A participant in the TCP seminar told a story of a first-year student at one of Emory’s professional schools who loudly complained during a mandatory course about having to hear about race yet again. Why, she wondered, can’t we just get over it? I suspect a lot of people think that without saying it.

One of many things I like about the Ben Johnson story is that it gives us the opportunity to talk about race at Emory and in the South while appreciating the leadership of the white men who chose to walk with the march of history instead of sniping at it from the sidelines.

Historians, like reporters, tend to focus on horror stories — Ross Barnett and George Wallace trying to stop African Americans from attending the University of Mississippi and the University of Alabama; Charlayne Hunter Gault and Hamilton Holmes running the racist gauntlet to integrate the University of Georgia. The time has come to focus on a success story — Emory University — instead.

The integration of Emory, like the integration of other Southern institutions, occurred only because African Americans demanded change and were willing to risk everything, including their lives, to make that change happen.

White people like Ben Johnson faced a choice in 1962, just as we face a different, but related, choice in 2007. I never quite understood why some white Southerners are so attached to their ideal image of the South as lily-white. (I should note that, while I grew up in Oklahoma City, most of my ancestors, including several slave owners, lived in the South). The results are, at best, self-defeating. For one hundred years, many white Southerners were more attached to segregation than to economic growth.

Economic growth has its drawbacks. But Atlanta really has long been a place of opportunity.

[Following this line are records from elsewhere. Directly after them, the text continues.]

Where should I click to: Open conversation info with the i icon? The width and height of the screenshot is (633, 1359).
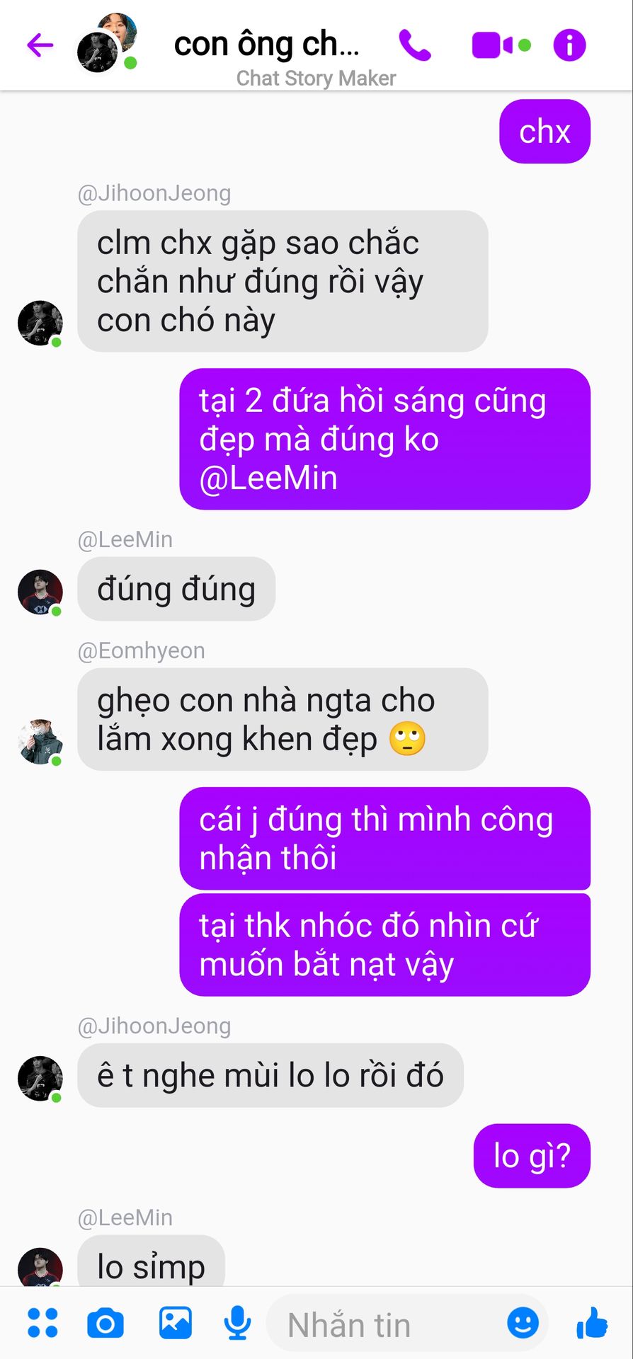click(569, 45)
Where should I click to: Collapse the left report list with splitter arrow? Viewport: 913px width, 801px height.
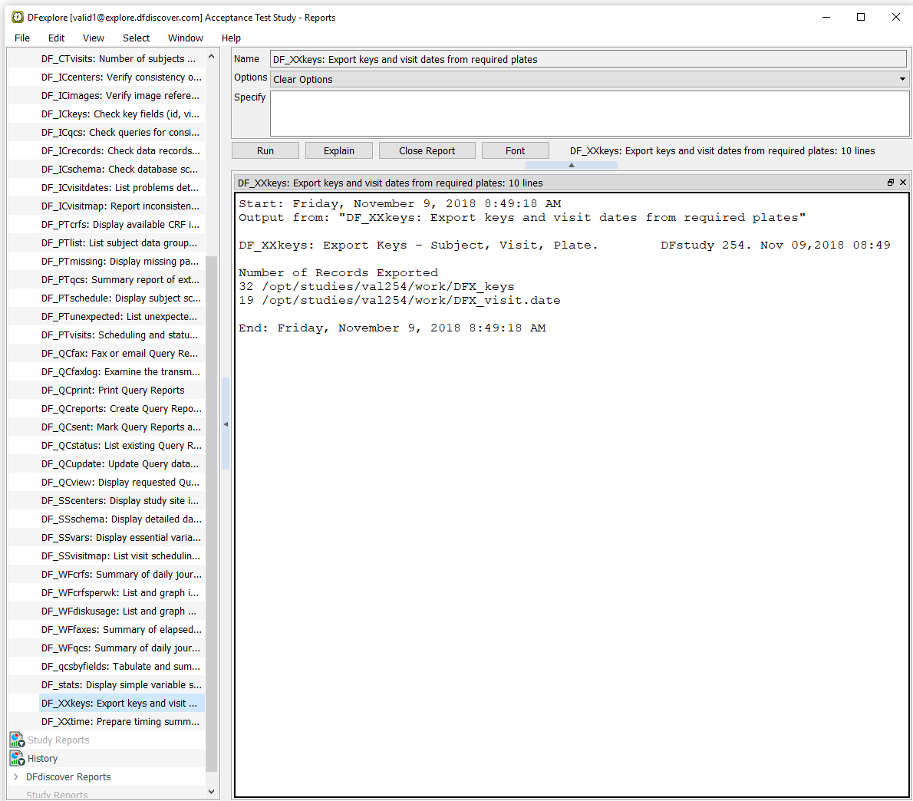click(x=226, y=424)
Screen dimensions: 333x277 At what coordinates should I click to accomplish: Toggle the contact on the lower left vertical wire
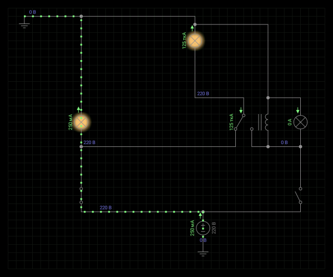[x=81, y=195]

As historian Allison Dorsey explained when she spoke here recently, even the horrors of the 1906 Race Riot were the result of success — white mobs resented the economic and cultural progress that African Americans created for themselves at the end of the 19th and beginning of the 20th centuries. Forty years after the Riot, Atlanta became the “manger” of the Civil Rights Movement when 18,000 African Americans registered to vote.

Thus, Atlanta’s role as a source of African American leadership is unique. As the leading private research university in Atlanta, Emory is unique. What happens at Emory matters for the rest of the city, for the state of Georgia, and for the entire South. It matters because of the number of students and employees who come here, and because of the new knowledge we produce.

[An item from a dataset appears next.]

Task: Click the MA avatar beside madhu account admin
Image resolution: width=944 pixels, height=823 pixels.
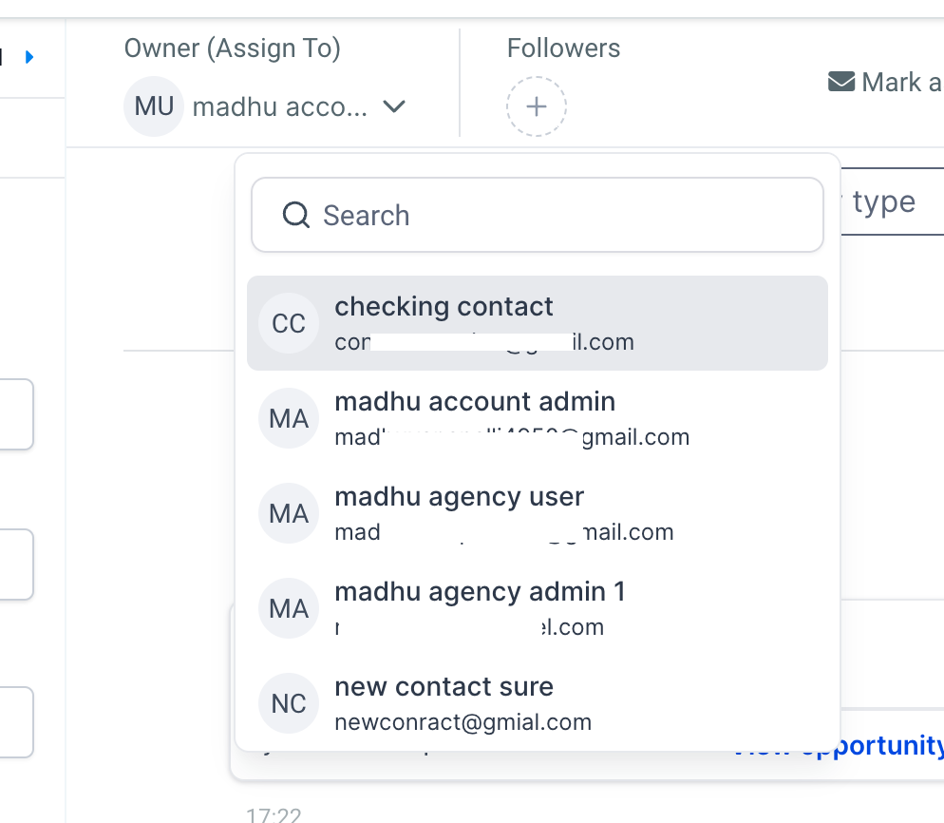Action: 289,419
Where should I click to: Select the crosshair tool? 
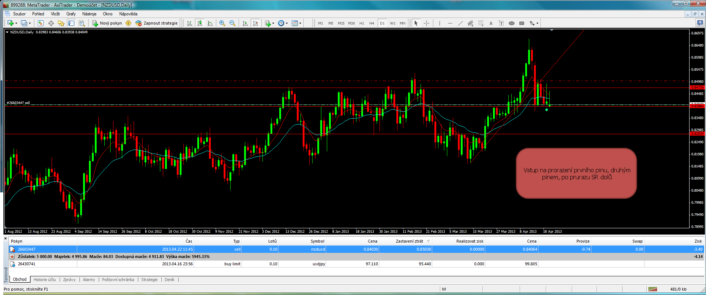[x=426, y=23]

The story of racial integration at Emory is one the University can be proud of. It’s not always pretty, and bringing it up inevitably means facing conflicting emotions — love for the physical beauty and cultural inventiveness of the South tinged, for many of us, with a certain odd combination of regret and embarrassment. Such emotions are like tumors. The process of examining and letting go of them is painful, but that pain is minor compared to the many benefits of healing in our community that come from telling these stories.

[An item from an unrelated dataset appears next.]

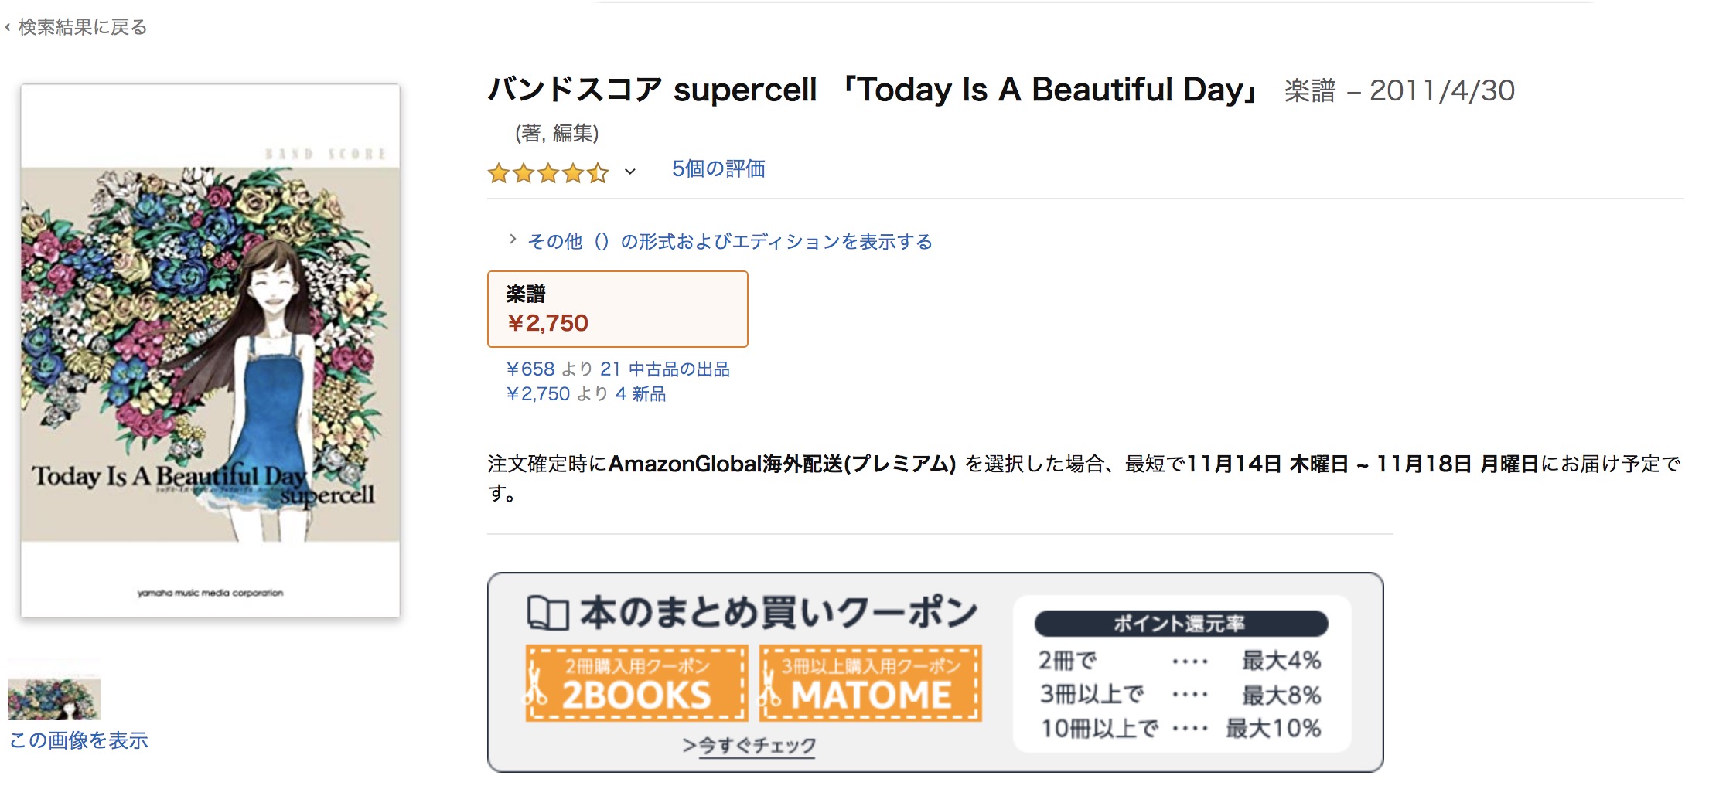The height and width of the screenshot is (796, 1726).
Task: Expand other formats chevron arrow
Action: 512,240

The story of racial integration at Emory is a story of leadership. Not everyone has followed. At least some Emory alumni objected to the University’s integration. But as I look around at the TCP seminar, I have to reflect on the amazing range of talent Emory would not have now had it not chosen to integrate in 1962. I have the same thought on a larger scale as I look at the South generally. A region that is larger than many nations necessarily encompasses much variation.

Slavery and segregation were horrific and inexcusable. They worked only through violence. We can’t undo that history.

We can redeem it. We can strive to make our nation, our region and our University a place of genuine opportunity for anyone who is willing to make a contribution. Ben Johnson thought so. Henry Bowden thought so. And they were both right. But their example creates a responsibility for those of us who come after to live up to.

Come to think of it, I’d love to stay here myself. But not if I can’t sit down with Leslie Harris and many others to talk honestly about race. The Transforming Communities Project is like Emory v. Nash — maybe not strictly necessary, but clearly the best choice for the entire University.